Provided material =>

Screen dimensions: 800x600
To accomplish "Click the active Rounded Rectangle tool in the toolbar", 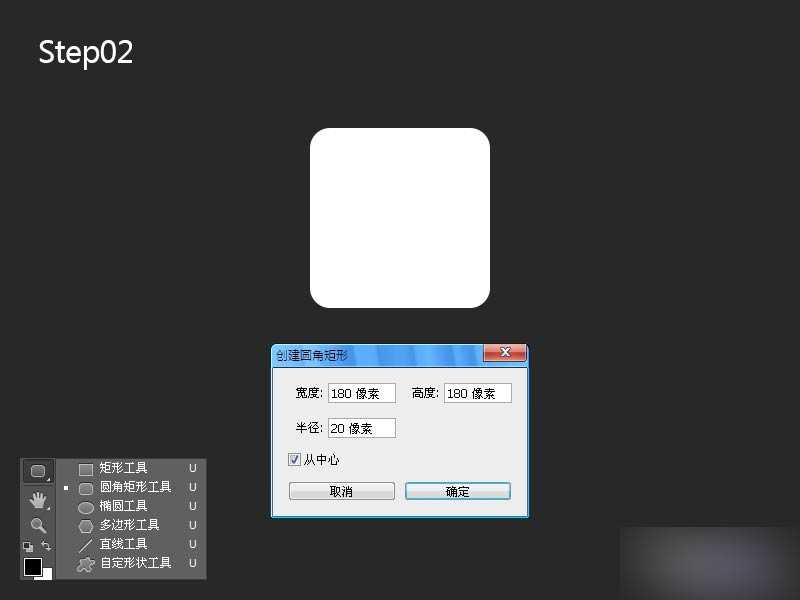I will (x=37, y=472).
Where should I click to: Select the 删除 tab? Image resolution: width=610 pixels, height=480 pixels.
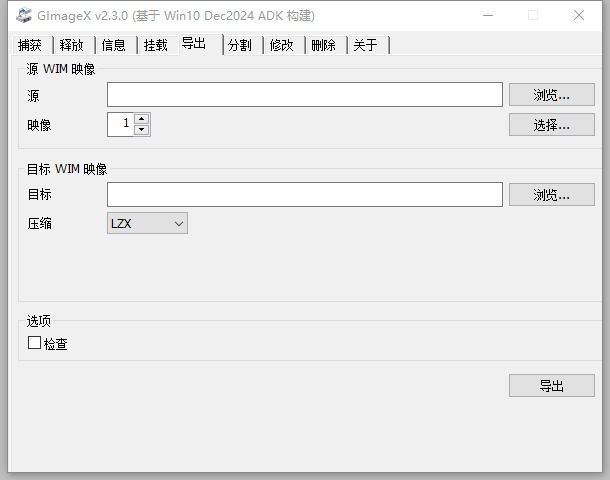click(324, 45)
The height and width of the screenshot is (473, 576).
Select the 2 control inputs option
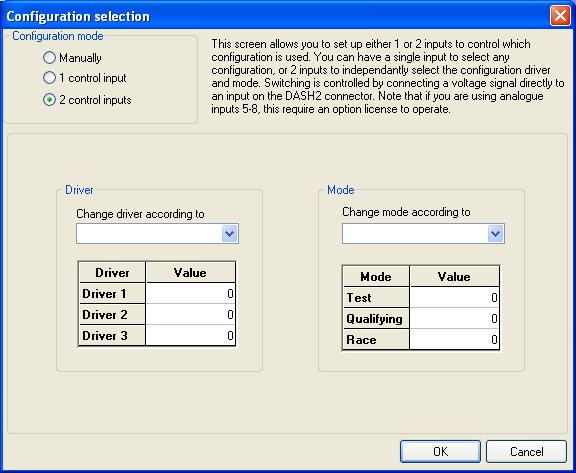pyautogui.click(x=49, y=100)

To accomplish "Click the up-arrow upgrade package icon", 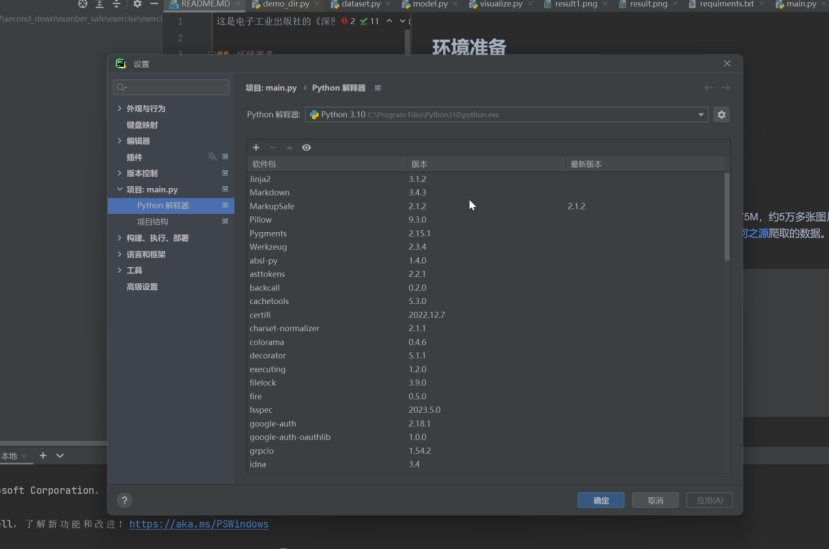I will click(289, 148).
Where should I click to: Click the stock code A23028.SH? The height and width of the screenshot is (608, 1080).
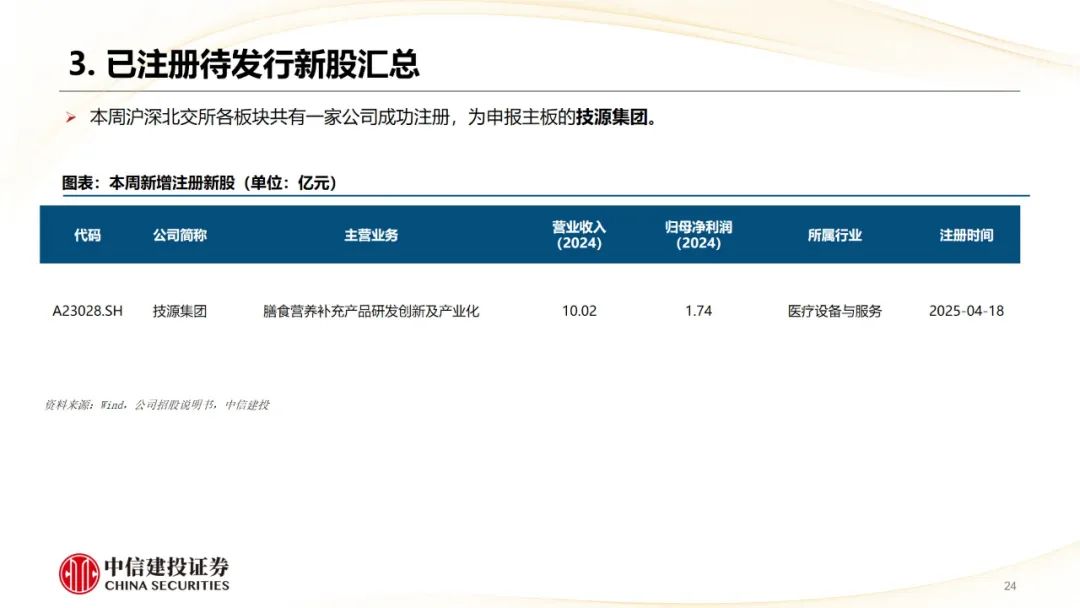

Goal =>
Pull out every line of the records above that contains the string "height", matching case exactly.

Completed exercise =>
Where should I click to: Select the 删除 tab? Image resolution: width=610 pixels, height=480 pixels.
The height and width of the screenshot is (473, 576).
Where should I click to: Click the stock code A23028.SH? The height and width of the screenshot is (608, 1080).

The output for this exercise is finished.